• AnyOldName3@lemmy.world
    link
    fedilink
    arrow-up
    2
    ·
    19 hours ago

    That study doesn’t seem to support the point you’re trying to use it to support. First it’s talking about machines with error correcting RAM, which most consumer devices don’t have. The whole point of error correcting RAM is that it tolerates a single bit flip in a memory cell and can detect a second one and, e.g. trigger a shutdown rather than the computer just doing what the now-incorrect value tells it to (which might be crashing, might be emitting an incorrect result, or might be something benign). Consumer devices don’t have this protection (until DDR5, which can fix a single bit flip, but won’t detect a second, so it can still trigger misbehaviour). Also, the data in the tables gives figures around 10% for the chance of an individual device experiencing an unrecoverable error per year, which isn’t really that often, especially given that most software is buggy enough that you’d be lucky to use it for a year with only a 10% chance of it doing something wrong.

    • SinAdjetivos@lemmy.world
      link
      fedilink
      arrow-up
      2
      ·
      11 hours ago

      it’s talking about machines with error correcting RAM, which most consumer devices don’t have.

      It’s a paper from 2009 talking about “commodity servers” with ECC protection. Even back then it was fairly common and relatively cheap to implement though it was more often integrated into the CPU and/or memory controller. Since 2020 with DDR5 it’s mandatory to be integrated into the memory as well.

      gives figures around 10% for the chance of an individual device experiencing an unrecoverable error per year, which isn’t really that often

      Yes, that’s my point. Your claim of “computers have nearly no redundancy” is complete bullshit.
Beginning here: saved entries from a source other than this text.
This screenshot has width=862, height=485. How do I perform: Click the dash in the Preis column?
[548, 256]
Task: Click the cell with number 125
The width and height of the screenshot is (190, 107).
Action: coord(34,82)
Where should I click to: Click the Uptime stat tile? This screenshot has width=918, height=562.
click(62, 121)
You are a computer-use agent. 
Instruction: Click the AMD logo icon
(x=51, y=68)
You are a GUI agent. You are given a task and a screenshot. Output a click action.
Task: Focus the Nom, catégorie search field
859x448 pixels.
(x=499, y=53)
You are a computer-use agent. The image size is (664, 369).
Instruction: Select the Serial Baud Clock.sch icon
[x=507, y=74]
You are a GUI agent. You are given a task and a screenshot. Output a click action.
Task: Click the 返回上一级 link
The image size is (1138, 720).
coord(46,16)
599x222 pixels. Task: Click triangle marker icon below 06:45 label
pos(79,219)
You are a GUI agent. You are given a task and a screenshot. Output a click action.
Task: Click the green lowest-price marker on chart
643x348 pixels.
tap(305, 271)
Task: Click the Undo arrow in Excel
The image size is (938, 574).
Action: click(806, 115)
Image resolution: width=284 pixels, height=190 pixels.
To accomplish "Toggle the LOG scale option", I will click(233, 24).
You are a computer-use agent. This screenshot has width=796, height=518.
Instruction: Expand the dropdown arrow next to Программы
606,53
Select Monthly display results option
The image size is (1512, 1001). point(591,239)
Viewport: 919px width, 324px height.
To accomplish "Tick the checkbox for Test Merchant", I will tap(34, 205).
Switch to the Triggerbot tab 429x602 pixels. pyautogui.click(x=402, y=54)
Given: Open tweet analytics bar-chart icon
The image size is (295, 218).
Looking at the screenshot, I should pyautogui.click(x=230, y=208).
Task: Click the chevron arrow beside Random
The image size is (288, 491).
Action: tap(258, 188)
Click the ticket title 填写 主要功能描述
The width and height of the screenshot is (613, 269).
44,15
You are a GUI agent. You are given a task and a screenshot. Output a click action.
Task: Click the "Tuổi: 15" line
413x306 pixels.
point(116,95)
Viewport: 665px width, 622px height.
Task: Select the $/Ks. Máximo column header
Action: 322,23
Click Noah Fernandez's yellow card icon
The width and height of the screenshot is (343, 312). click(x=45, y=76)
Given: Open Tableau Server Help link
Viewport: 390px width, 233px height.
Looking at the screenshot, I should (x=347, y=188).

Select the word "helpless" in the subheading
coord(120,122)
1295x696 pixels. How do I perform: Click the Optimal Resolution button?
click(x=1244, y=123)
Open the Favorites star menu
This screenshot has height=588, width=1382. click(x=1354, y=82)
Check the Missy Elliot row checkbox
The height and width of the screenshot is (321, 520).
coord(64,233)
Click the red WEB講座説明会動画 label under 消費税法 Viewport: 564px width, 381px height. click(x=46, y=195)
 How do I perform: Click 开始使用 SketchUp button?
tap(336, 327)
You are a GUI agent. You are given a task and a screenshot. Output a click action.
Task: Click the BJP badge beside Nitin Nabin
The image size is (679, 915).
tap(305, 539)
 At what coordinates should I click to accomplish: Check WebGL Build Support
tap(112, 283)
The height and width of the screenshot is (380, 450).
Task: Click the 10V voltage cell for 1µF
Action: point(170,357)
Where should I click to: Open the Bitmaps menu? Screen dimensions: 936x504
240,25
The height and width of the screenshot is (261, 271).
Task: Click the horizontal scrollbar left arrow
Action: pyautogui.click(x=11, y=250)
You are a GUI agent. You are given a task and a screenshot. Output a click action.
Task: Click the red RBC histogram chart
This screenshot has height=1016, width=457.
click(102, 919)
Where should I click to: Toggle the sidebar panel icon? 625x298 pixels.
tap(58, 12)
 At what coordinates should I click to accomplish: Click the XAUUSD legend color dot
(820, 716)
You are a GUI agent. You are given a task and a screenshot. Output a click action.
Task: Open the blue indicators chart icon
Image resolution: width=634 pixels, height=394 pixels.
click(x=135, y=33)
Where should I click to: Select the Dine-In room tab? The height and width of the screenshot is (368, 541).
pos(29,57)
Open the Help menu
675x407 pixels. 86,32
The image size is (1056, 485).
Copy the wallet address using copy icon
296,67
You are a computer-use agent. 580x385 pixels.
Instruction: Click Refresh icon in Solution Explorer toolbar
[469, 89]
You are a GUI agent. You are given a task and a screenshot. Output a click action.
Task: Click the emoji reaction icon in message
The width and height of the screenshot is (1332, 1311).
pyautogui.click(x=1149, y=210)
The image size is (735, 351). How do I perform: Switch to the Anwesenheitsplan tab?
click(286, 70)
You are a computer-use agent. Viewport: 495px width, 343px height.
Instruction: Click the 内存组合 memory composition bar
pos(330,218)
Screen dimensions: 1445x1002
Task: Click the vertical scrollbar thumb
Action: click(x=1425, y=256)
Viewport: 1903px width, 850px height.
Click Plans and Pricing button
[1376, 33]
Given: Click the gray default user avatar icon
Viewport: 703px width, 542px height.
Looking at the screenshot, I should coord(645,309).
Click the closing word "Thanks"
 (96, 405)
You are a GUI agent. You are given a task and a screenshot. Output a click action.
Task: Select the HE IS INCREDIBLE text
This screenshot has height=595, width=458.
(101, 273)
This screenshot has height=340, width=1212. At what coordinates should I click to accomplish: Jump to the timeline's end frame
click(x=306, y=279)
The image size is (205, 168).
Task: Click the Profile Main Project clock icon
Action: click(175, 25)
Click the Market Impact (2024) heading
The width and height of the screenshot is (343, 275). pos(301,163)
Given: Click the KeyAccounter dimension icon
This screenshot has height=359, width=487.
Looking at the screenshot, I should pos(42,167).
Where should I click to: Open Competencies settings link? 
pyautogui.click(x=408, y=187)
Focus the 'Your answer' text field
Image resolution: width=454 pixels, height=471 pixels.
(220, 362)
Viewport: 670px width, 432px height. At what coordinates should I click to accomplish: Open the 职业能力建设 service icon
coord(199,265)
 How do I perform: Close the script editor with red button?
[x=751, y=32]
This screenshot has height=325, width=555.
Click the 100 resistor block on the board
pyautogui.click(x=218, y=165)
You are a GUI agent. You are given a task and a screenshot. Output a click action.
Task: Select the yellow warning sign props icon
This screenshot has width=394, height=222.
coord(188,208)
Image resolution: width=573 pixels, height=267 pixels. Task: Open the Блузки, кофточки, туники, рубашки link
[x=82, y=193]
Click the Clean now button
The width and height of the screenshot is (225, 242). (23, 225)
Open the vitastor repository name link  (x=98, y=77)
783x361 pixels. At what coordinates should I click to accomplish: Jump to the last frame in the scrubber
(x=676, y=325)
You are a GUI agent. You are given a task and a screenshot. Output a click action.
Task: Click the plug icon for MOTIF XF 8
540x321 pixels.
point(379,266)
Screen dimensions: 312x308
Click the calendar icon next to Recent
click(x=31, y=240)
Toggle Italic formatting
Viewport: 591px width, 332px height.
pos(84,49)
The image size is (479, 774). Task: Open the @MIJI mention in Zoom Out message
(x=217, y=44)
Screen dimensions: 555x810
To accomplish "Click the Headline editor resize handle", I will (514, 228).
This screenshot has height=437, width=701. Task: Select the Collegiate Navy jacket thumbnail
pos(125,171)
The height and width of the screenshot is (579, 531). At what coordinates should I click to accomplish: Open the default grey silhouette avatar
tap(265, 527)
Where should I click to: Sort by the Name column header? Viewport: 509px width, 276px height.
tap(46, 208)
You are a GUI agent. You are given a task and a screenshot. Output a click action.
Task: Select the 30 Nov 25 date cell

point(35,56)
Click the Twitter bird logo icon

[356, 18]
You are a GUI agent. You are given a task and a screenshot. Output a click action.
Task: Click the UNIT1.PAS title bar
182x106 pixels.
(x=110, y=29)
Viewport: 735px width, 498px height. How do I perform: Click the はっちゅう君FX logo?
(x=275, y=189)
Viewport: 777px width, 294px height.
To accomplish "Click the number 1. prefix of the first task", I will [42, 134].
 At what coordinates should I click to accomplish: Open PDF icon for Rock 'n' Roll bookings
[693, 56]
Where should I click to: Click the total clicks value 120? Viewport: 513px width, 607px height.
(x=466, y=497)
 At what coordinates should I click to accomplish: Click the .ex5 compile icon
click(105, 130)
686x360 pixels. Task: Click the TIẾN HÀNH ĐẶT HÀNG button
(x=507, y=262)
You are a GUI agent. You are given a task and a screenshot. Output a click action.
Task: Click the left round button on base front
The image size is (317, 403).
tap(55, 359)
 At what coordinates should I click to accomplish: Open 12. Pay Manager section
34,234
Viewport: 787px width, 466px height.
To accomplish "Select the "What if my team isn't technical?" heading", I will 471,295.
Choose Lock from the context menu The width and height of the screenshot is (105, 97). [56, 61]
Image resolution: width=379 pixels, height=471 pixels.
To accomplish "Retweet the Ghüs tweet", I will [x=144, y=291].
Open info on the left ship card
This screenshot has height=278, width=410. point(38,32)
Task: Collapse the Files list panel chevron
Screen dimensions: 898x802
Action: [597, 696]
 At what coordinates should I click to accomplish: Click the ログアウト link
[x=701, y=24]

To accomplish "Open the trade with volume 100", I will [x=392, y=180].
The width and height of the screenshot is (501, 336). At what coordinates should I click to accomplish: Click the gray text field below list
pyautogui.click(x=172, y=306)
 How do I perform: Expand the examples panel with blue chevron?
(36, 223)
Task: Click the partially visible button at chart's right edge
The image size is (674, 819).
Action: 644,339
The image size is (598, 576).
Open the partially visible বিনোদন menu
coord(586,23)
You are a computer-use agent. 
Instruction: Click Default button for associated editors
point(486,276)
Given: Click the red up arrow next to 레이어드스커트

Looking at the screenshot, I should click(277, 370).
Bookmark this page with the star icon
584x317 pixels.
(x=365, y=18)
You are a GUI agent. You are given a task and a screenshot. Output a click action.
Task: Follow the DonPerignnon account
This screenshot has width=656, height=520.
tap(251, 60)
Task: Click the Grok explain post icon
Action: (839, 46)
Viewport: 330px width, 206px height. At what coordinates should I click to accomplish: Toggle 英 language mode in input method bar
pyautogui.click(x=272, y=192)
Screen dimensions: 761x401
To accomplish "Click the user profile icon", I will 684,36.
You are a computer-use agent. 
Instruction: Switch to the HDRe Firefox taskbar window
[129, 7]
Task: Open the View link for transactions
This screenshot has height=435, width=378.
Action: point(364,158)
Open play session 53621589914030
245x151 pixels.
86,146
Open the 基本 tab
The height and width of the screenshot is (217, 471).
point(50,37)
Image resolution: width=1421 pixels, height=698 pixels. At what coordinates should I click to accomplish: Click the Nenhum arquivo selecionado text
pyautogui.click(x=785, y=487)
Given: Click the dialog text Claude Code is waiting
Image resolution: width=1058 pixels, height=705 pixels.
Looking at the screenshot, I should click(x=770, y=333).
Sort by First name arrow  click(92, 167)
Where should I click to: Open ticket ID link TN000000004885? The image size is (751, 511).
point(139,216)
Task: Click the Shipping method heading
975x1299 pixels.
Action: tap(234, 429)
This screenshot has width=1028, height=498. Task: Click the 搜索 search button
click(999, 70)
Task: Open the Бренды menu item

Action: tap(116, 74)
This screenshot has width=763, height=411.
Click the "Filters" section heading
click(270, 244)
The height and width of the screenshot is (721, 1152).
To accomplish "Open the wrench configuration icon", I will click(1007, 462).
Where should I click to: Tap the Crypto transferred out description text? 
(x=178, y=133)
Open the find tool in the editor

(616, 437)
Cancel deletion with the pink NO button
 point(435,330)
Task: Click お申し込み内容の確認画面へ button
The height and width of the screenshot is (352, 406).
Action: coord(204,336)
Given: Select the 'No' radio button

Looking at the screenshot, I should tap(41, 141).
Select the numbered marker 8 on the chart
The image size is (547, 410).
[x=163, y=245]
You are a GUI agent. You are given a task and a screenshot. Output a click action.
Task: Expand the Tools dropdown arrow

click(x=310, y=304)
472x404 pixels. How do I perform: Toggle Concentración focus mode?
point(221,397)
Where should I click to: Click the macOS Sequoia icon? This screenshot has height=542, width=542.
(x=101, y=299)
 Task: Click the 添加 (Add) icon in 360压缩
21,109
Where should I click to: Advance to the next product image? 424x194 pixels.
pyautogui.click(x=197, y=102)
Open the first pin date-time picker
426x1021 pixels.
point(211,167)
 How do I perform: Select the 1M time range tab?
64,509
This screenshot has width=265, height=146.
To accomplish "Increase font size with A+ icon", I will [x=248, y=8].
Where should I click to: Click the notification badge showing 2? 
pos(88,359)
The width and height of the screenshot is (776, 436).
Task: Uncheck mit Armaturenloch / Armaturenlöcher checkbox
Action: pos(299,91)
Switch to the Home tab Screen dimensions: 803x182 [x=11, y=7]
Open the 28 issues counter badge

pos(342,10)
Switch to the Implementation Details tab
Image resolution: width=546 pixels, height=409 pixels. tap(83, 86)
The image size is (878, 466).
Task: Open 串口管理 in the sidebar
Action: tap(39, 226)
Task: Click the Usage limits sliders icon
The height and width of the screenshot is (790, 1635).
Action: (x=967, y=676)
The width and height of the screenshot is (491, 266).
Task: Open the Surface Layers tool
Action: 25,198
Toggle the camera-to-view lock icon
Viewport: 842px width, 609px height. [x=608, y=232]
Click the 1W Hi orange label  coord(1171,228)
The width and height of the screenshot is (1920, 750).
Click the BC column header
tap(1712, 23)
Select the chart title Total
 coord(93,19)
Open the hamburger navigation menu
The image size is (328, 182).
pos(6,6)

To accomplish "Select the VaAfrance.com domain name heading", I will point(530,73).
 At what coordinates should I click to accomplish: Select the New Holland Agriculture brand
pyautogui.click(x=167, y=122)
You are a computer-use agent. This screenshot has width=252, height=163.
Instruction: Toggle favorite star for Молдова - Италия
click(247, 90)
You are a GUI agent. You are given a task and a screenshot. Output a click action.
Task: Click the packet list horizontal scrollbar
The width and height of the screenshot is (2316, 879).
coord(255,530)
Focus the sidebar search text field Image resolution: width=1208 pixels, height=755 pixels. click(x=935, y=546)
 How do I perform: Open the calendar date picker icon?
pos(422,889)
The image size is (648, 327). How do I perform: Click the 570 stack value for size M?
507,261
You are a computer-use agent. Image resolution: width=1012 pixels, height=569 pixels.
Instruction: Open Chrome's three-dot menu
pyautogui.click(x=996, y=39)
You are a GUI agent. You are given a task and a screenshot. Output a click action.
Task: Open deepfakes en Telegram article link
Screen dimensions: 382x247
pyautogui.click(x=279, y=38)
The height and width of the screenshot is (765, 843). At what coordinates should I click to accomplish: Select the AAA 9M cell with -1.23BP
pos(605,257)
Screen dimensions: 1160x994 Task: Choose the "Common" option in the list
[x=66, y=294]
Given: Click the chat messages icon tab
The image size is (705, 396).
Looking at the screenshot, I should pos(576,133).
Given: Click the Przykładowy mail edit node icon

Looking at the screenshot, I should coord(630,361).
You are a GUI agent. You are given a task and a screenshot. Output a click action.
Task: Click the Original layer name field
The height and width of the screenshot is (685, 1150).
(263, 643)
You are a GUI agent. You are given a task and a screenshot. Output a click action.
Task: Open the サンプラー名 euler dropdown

      • AnyOldName3@lemmy.world
        link
        fedilink
        arrow-up
        1
        ·
        8 hours ago

        It wasn’t originally my claim - I replied to your comment as I was scrolling past because it had a pair of sentences that seemed dodgy, so I clicked the link it cited as a source, and replied when the link didn’t support the claim.

        Specifically, I’m referring to

        A single bit flipped by a gamma ray will not cause any sort of issue in any modern computer. I cannot overstate how often this and other memory errors happen.

        This just isn’t correct:

        • loads of modern computers don’t use DDR5 or ECC variants of older generations at all, so don’t have any error-correcting memory. If the wrong bit flips, they just crash.
        • loads of modern computers don’t exclusively use DDR5, e.g. graphics memory (which didn’t have error correction until GDDR7 but can still cause serious problems, e.g. if a bit flips in a command buffer and makes the GPU write back to the wrong address in main memory, overwriting something important), and various caches (SRAM is vulnerable to bit flips from various kinds of radiation, too). If the wrong bit flips, they just crash.
        • Compared to other computer problems that can put the wrong data into memory, like experiencing a bug because a programmer made a mistake, or even just a part wearing out from age, memory errors are really rare, so anything implying normal people need to care is thoroughly overstating their prevalence.
        • SinAdjetivos@lemmy.world
          link
          fedilink
          arrow-up
          1
          ·
          2 hours ago

          It wasn’t originally my claim

          Sorry, I wasn’t paying attention and missed that. I apologize.

          loads of modern computers don’t use DDR5 or ECC variants of older generations at all, so don’t have any error-correcting memory. If the wrong bit flips, they just crash.

          Integrated memory ECC isn’t the only check, it’s an extra redundancy. The point of that paper was to show how often single bit errors occur within one part of a computer system.

          memory errors are really rare

          Right, because of redundancies. It takes 2 simultaneous bit flips in different regions of the memory in order to cause a memory error and it’s still ~10% chance annually according to the paper I cited.